Professor Richard Steele explains more here. I love his kind explanation (even as he takes beloved Eugene Peterson to task for falling into this understandable error), sharing another picture of eucharistic union in the theophanic visitors to Abraham and Sarah in Genesis 18.
This icon was created in the aftermath of a compounding of peri and chōreō into perichōrēsis by Byzantine scholars, with the original meaning of “circular rotation, a mutual giving-way, an interchange, an interpenetration” even later being translated into the concept of a dance, as the change in vowels ends up with similarity to chŏrŏs, meaning “dance, choir, chorus.” Oops. But this rendering by Rublev better retains the meaning of mutuality and “interpenetration.” Steele says:
He depicts the haloed faces of the three angels identically – for they all equally share the divine nature. He has their wings touch and overlap, but keeps their bodies separate – to signify both the distinctness of their respective identities and the unity of their fellowship. He shows their heads bowed reverently toward each other – for each demonstrates his distinctive personhood by honoring the other two. He gives the figure to the left a shimmering golden robe, representing the Father’s supreme authority; he clothes the figure in the middle in a brown robe, signifying the Son’s earthly humility; and he shows the figure to the right in a green robe, symbolizing the Spirit’s office as “the Lord, the giver of Life.” In this great icon, the color palette, the composition of the scene, and the facial expressions, bodily postures, hand gestures and costuming of the figures are all meant to express the threeness of the Divine One, and the oneness of the Holy Three. They dine eucharistically in a perfect fellowship of eternal, reciprocal love. But they are not dancing.

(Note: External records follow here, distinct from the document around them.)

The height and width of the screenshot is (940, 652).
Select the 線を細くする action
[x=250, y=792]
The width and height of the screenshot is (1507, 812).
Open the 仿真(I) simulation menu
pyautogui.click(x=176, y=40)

I have used the metaphor of dancing to explain my own awkward attempts to live as a fully integrated person. God metaphors Himself as a gift to us finite beings, for who can otherwise begin to understand his incomprehensibility unless he kindly kneels down beside us and gently explains Himself through these simple things–trees, vines, birds, rocks, light, bread, wine, mothers and fathers? The poetry of God is all around us, and childlike, I imitate Him, learning and growing–and dancing more freely–as I do.
Authentic Human Sexuality: An Integrated Christian Approach, by Jack and Judith Balswick (2008). This is still a great book, especially its application of David Schnarch’s concept of differentiation as necessary for healthy relationships.